Congressional Candidate Richard Ojeda Addresses Pocahontas County Dems and Activists
MARLINTON W.Va. – W.Va. state Sen. Richard Ojeda told Democratic voters and local activists in Pocahontas County on Saturday that they needed to be vocal about their concerns regarding the Mountain Valley Pipeline project.
“These decisions should be left up to the people that this will affect,” the senator told the crowd. He recounted a recent conversation between himself and a lobbyist in Charleston that lobbied for forced pooling. “They asked what they could do to change my mind. I told them they could get out of my office.”
Ojeda said that no company should be able to just take someone’s land. He said that the ultimate decision for the pipeline should be left up to the individual counties and the people to decide if they want it. Ojeda spoke about gas wells in Logan County creating short term jobs but only a minimal amount of long term jobs. The result in Logan County is millions of dollars worth of extraction with minimal amounts of money going back into the local communities.

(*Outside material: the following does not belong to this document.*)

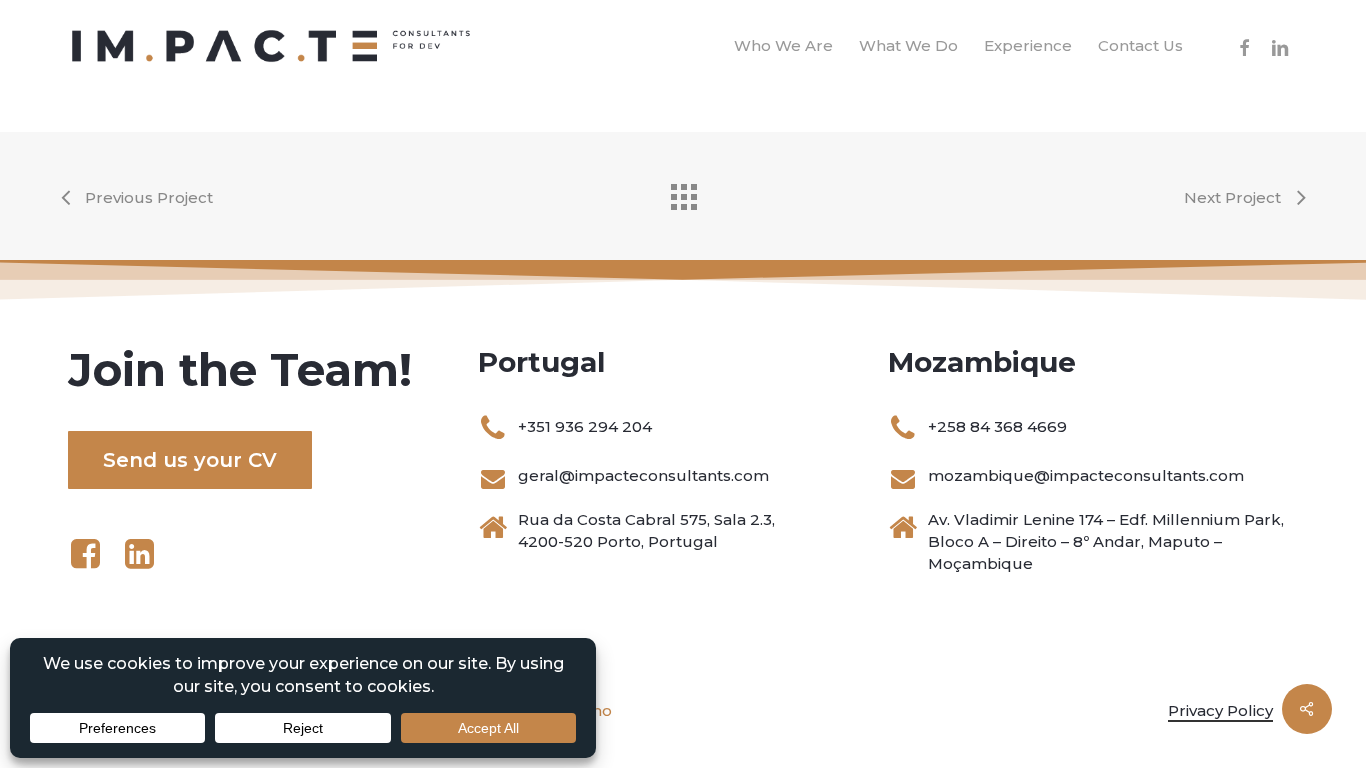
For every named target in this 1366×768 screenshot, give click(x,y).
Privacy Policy (1220, 710)
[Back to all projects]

“I know that everyone wants more jobs in West Virginia,” said Ojeda. “But only two interim sessions ago, the representatives of the gas industry admitted that the jobs they would be providing are short term jobs. Do we not deserve better than short term jobs?”
Ojeda said the least that could happen is that the state could raise the severance tax to accommodate the lack of long term jobs. “I’ve been griping about the severance tax for quite some time. But the minute you talk about putting more money back into our roads, our schools, our teachers or our state employees, they threaten to lay off workers and shut down. If we even think about cutting into the profits of these millionaires and billionaires to better our people, they threaten to take the food off of our families’ tables.”
Ojeda also supported the idea of bringing new forms of energy to rural areas like Pocahontas County. “I’m from Logan County and in Logan County, coal mining is our lifeline and I want my miners working. There is absolutely still a place for coal, especially the metallurgical coal that we mine in southern West Virginia. That coal will produce the steel that it takes to fix our roads, bridges and infrastructure but there are places in West Virginia where the people are looking for other resources. We have the best welders, the best mechanics and the best fabricators”.
The vocational schools in West Virginia create the best, added Ojeda. “We could absolutely build solar panels. We need politicians who are willing to actually reach out to the companies looking for a workforce in this field and bring them to Pocahontas County,” Ojeda said. And then he called for American companies that have moved overseas to relocate to rural communities as the low cost of living and high rate of unemployment would be an incentive for business.
He laid out an idea that politicians in Washington should always be held accountable; where they are not focused on reelection but on doing their jobs and where fundraising is not taking up 65% of their time in office; and where every politician is accessible to the people with the primary goal of bettering the lives of the people in their state.